The inflammatory response is initiated. Neutrophils are attracted to the area by chemotactic products. They are overwhelmed by infection, die, and release proteolytic enzyme products. Platelets are activated and these in turn stimulate fibroblasts and blood vessels. Fibrin and collagen are laid down at the periphery and angiogensis occurs; this vascular fibrous layer, rich in cells like polymorphs and monocytes, is termed the pyogenic membrane. The pyogenic membrane physically inhibits bacterial advancement but also hinders the penetration of antibiotics.
Within the abscess cavity, destruction of cells and proteolysis of the products leads to the production of more chemotactic factors. Consequently, more neutrophils and macrophages ingress into the centre of the abscess where liquefactive necrosis is occurring. Once the bacteria have reached a maximal concentration within the pus - dependent on the individual bacterium - they no longer proliferate. This makes them even more insensitive to antibiotics.

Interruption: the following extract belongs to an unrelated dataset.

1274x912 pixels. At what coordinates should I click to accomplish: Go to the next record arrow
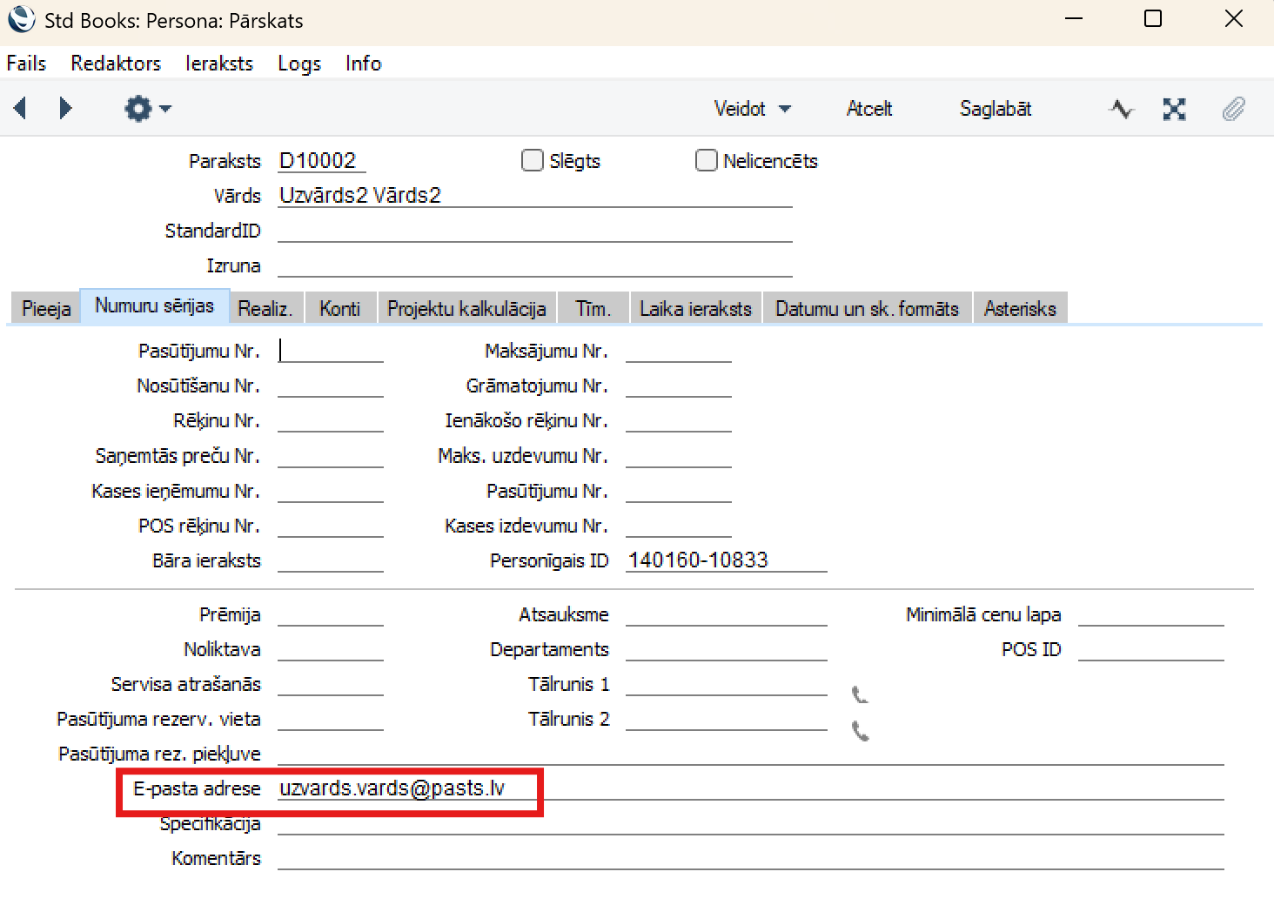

If the abscess does not drain by surgical intervention or tracking along tissue planes, macrophages begin to replace neutrophils as the dominant population of cells within the pyogenic membrane. The membrane eventually becomes less vascular and contracts to leave a scarred fibrous sheet that may become calcified. The contents are resorbed by liquefaction and reabsorption of water.
An increasingly large abscess can press on external blood vessels causing thrombosis and necrosis in its path. This process accounts for its ability to track through tissue.